▼京都を舞台にした奇想天外な小説を数多く書いている森見登美彦の作品には「詭弁論部」なる学生サークルがよく出てくる。「魂の半分が屁理屈でできている阿呆たちの牙城」(『四畳半王国見聞録』新潮社)であるらしい。例えばこんな具合だ。ある部員が自身の間違いを認めず言い張る。「部員は常に真実を語る。でも正真正銘の真実というやつは、世間一般の常識とは逆さまになっちゃうものなのだ」
▼実際にこんな人たちがいたら相当に厄介だろうと思うが、やはり事実は小説より奇なり。どうやら実在したようだ。舛添要一東京都知事のことである。6日に記者会見を開き、政治資金私的流用疑惑についての、いわゆる「第三者」調査の結果を公表した。ざっくり言えば要点は二つ。その一、不適切な使途はあるが違法性は全くない。その二、反省はしているが知事を辞めるつもりはない。沈痛な面持ちの下から、赤い舌がぺろりと出たような気がしたのは勘違いだったのかどうか。

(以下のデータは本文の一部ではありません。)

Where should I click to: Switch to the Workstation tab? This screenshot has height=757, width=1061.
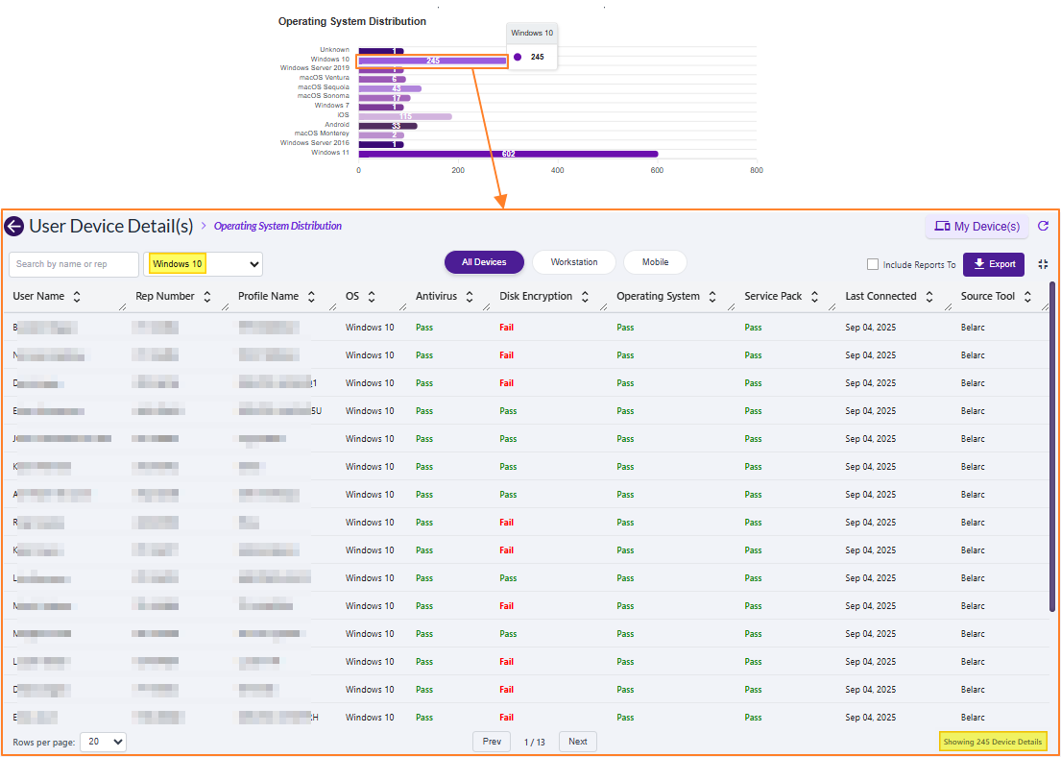tap(574, 262)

▼多くの人が疑念を抱いたのは、政治資金規正法上違法かどうかもさることながら、知事としての資質と人間性に対してだろう。むしろこんな人が首都の知事かと頭を抱える人を増やしたのでないか。伊藤左千夫の『独語録』にこんな言葉があった。「世の中に何が卑しいといって、人の為め人の為めといいつつ、自分の欲を掻く位卑しい事はあるまい」。知事は会見で「都民のため」を繰り返したが、「自分のため」をこれだけ見せつけられた後では詭弁(きべん)にしか聞こえない。